**Instructions to follow:**
Copy out word for word the lines of the records that start at the one containing "I will 198,161." and end after the one containing "Image resolution: width=780", and nothing else.

Element lookup records
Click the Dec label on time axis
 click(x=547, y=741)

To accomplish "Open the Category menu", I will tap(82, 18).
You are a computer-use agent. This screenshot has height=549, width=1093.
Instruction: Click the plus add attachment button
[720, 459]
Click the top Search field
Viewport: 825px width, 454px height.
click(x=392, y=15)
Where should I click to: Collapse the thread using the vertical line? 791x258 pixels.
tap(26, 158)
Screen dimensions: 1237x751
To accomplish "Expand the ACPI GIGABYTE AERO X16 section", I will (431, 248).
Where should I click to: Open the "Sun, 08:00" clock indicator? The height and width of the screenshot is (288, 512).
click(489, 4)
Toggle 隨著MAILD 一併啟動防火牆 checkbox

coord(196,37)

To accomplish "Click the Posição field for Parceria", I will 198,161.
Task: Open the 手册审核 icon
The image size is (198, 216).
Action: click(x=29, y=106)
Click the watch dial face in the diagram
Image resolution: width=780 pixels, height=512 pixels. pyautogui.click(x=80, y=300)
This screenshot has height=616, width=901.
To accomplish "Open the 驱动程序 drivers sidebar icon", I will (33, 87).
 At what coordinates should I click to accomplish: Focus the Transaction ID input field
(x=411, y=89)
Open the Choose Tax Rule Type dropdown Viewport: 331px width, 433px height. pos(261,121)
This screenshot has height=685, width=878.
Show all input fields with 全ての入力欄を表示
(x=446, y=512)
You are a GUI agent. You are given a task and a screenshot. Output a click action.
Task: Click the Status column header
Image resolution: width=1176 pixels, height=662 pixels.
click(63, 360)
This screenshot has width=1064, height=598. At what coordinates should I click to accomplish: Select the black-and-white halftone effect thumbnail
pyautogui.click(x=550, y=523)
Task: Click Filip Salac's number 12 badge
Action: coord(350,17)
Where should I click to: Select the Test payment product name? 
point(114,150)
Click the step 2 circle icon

**The solution:**
To accomplish "Click the Posição field for Parceria", I will 198,161.
Task: Open the 手册审核 icon
The image size is (198, 216).
Action: click(x=29, y=106)
Click the watch dial face in the diagram
Image resolution: width=780 pixels, height=512 pixels. pyautogui.click(x=80, y=300)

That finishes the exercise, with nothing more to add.